Monday, June 18, 2012

La Grande Illusion

NYT
The site, ArtistsWanted.org, is not a charity but a business, one that hopes to make a profit identifying artistic talent and connecting it to an audience. Investors are pouring millions into it and similar start-ups and social networks like Behance.net and EveryArt.com, which cater to the growing cadre of people who consider themselves creative and think there’s a market for their work outside the network of galleries and dealers who dominate the commerce in art and design. Users and founders of these sites talk not only about making money but also about democratizing culture.

these platforms proliferate, they also raise questions about the nature of art and creativity, the distinction between professionals and hobbyists and what it means to call yourself an artist when anyone with a cellphone can be a photographer, anyone with the right apps can be a designer, anyone with a Facebook page can amass a following, and anyone at all can dream up a concept and find a place to pitch it.
No mention of Saatchi. [never stop selling, especially yourself]

The curator of Sensation, now Sir Norman Rosenthal, speaking to a friend of mine a couple of years after the show, and in my presence, said " I sold my soul with that one." I thought that was sad, and silly.
Replace "artist" with musician in the article above and see the absurdity that results.

What is the role of the fine arts in a democracy?
"Today there is no denying that narrative films are not only “art”—not often good art, to be sure, but this applies to other media as well—but also, besides architecture, cartooning and “commercial design,” the only visual art entirely alive."
Panofsky, Style and Medium in the Motion Pictures, 1934

1937

Look at the photograph.
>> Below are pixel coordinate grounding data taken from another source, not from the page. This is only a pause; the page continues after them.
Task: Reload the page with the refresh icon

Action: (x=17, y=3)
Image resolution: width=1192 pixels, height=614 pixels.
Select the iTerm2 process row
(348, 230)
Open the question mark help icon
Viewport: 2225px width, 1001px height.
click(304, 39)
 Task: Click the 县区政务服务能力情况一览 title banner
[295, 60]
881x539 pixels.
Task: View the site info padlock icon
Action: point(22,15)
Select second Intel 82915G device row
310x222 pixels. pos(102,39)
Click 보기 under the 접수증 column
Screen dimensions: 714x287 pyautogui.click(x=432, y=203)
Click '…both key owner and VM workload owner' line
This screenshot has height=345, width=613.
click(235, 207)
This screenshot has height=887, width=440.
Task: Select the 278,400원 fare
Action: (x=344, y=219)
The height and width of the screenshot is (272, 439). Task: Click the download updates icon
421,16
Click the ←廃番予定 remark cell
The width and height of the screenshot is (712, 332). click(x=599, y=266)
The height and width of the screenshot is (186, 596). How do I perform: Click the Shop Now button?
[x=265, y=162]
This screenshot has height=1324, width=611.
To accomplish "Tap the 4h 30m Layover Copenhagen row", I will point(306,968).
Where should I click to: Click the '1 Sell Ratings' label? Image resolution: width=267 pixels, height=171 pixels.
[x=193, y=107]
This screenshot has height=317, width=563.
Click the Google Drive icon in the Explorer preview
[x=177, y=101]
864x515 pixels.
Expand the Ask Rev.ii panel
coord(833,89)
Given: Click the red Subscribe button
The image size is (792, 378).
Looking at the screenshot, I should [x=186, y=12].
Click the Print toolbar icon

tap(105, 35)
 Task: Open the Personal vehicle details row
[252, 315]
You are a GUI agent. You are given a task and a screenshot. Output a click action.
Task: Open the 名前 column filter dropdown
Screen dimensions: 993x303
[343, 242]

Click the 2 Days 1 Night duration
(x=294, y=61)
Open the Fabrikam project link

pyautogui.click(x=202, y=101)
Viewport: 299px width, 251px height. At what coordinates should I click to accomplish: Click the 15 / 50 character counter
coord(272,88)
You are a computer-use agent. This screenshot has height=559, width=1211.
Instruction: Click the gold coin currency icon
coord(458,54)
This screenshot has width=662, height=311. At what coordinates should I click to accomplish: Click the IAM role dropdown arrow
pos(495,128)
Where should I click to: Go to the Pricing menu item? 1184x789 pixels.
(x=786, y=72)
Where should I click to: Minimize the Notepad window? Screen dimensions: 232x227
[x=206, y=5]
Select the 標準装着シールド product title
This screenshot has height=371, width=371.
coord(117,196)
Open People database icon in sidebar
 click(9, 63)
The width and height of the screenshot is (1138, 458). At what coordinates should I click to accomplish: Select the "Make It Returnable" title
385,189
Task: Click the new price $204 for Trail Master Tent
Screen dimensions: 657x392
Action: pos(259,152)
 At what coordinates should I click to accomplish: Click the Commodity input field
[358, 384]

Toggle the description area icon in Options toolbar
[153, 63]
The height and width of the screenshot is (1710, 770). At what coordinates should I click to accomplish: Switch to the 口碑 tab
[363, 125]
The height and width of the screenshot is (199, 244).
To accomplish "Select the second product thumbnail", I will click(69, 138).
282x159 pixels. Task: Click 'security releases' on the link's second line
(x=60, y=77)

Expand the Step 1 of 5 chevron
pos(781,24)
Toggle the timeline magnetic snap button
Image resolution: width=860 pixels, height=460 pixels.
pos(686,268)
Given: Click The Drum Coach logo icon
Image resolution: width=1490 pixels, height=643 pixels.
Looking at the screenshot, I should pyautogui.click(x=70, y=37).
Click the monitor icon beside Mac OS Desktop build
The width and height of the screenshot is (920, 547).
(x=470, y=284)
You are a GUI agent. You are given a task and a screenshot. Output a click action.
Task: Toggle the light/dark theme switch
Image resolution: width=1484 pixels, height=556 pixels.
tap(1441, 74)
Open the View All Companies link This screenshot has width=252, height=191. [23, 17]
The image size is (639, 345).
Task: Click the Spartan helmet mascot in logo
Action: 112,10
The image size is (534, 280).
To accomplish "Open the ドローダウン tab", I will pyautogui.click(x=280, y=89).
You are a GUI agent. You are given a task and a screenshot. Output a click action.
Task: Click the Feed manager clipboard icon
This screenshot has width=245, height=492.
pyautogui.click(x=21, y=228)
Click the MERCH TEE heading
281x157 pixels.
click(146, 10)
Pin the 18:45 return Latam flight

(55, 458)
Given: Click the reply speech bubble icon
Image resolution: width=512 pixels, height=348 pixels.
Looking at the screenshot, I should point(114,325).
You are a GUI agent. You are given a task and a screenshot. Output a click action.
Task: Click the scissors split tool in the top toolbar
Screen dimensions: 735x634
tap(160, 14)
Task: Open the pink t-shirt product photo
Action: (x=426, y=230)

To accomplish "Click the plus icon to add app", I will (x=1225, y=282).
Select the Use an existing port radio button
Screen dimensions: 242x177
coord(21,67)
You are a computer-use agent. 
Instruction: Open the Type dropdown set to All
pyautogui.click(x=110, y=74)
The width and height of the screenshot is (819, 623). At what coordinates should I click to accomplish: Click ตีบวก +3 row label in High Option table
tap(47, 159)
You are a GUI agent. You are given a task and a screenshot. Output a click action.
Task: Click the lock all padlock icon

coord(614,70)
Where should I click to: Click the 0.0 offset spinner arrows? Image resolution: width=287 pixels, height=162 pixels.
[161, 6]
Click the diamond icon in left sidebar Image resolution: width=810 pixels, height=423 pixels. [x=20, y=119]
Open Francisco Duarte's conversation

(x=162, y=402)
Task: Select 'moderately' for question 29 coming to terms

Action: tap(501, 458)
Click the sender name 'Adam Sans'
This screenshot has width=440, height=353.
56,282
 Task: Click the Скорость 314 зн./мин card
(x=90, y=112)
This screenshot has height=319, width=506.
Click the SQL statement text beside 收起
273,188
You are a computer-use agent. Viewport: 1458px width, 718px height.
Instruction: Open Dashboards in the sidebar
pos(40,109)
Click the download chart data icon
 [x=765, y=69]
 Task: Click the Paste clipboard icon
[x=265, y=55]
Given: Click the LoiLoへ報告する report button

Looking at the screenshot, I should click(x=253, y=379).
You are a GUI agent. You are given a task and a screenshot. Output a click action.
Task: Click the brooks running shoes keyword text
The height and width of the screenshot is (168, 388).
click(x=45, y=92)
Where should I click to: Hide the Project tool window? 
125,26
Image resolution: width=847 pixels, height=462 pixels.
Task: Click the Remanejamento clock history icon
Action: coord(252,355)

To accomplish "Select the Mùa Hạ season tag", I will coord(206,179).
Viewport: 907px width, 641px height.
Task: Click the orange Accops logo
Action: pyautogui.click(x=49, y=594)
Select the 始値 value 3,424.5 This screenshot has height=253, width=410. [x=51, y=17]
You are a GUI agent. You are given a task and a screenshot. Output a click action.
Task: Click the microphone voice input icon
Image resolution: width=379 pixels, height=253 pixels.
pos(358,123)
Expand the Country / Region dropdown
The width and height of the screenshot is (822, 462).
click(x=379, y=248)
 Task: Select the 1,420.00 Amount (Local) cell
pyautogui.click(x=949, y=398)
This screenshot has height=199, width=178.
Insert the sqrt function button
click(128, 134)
It's an image of aristocracy as high camp. And the double reversal: the hyper masculine von Rauffenstein has become matronly and the fey de Boeldieu slyly aggressive. Hilarious.

First date, and foreshadowing.
de Boeldieu: May I ask you a question?
von Rauffenstein: Of course.
de Boeldieu: Why did you make an exception of me by inviting me here?
von Rauffenstein: Because your name is Boeldieu, career officer in the French Army. And I am Rauffenstein, career officer in the Imperial German Army.
de Boeldieu: But my comrades are officers as well.
von Rauffenstein: A 'Maréchal' and 'Rosenthal,' officers?
de Boeldieu: They're fine soldiers.
von Rauffenstein: Charming legacy of the French Revolution.
de Boeldieu: Neither you nor I can stop the march of time.
von Rauffenstein: Boldieu, I don't know who will win this war, but whatever the outcome, it will mean the end of the Rauffensteins and the Boeldieus.
de Boeldieu: We're no longer needed.
von Rauffenstein: Isn't that a pity?
Capt. de Boeldieu: Perhaps.
The tragic resolution: the death of the heroine, the aristocratic martyr for the people.
von Rauffenstein: Forgive me.
de Boeldieu: I would have done the same. French or German, duty is duty.
von Rauffenstein: Are you in pain?
de Boeldieu: I didn't think a bullet in the stomach hurt so much.
von Rauffenstein: I aimed at your legs.
de Boeldieu: It was 500 feet, with poor visibility... Besides, I was running.
von Rauffenstein: Please, no excuses. I was clumsy.
Still hilarious, still tragic.

What's even more ironic is that I missed all of this, or the real extremity of it, until the friend I was with yelled "Kitsch!" at the end. She'd never seen the film and I've seen it 3 times at least. What I'd seen as a light touch is now a sledgehammer. It always was.

Erwin Panofsky: "The humanist, then, rejects authority. But he respects tradition."